Immutep (ASX:IMM) says it has received positive and constructive feedback from the US FDA regarding the future clinical development of its first-in-class MHC Class II agonist, eftilagimod alfa (efti), for the first-line treatment of recurrent/metastatic head and neck squamous cell carcinoma.
The company stated that the FDA concurred on the potential of efti in combination with MSD's KEYTRUDA (pembrolizumab) to address the significant unmet need in the patient segment, specifically those with PD-L1 expression below one.

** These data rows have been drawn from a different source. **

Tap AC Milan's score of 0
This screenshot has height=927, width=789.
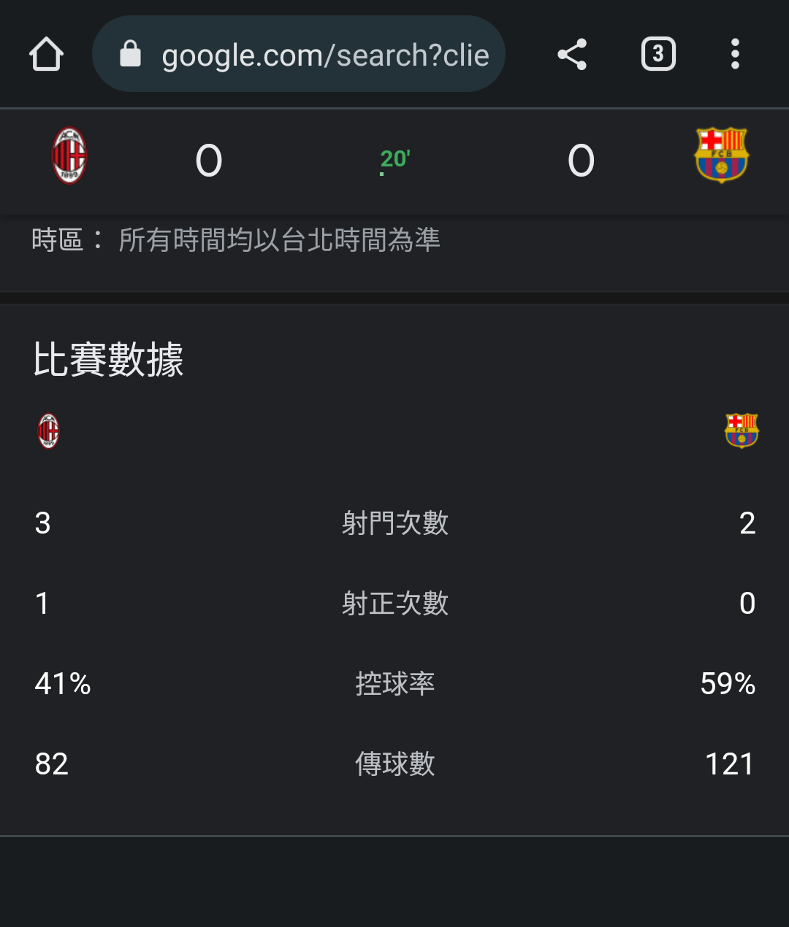(x=209, y=161)
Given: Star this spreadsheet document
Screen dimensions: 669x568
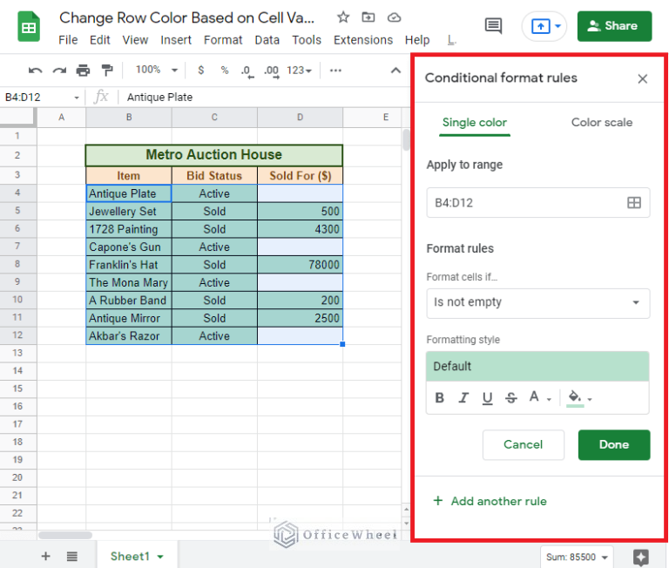Looking at the screenshot, I should coord(343,17).
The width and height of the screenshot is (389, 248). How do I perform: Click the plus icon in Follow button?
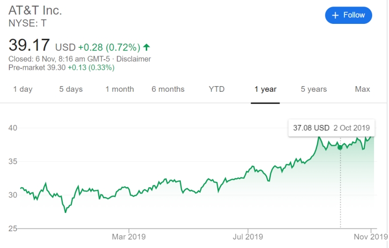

“We are pleased with the FDA’s feedback and guidance that underscores the high unmet need of head and neck cancer patients whose PD-L1 expression level is below one. The FDA feedback positions Immutep to evaluate options for future collaborative clinical development paths to bring a new, effective and safe treatment option to this underserved patient population,” said Marc Voigt, CEO of Immutep.
“Our primary focus clearly remains the pivotal TACTI-004 Phase III evaluating efti as first line therapy for non-small cell lung cancer and we are excited with its progress to date and the consistent, encouraging feedback we hear from physicians. This focus and additional considerations will be reviewed internally and discussed with stakeholders and potential strategic partners in regards to forward paths in head and neck cancer,” added Mr Voigt.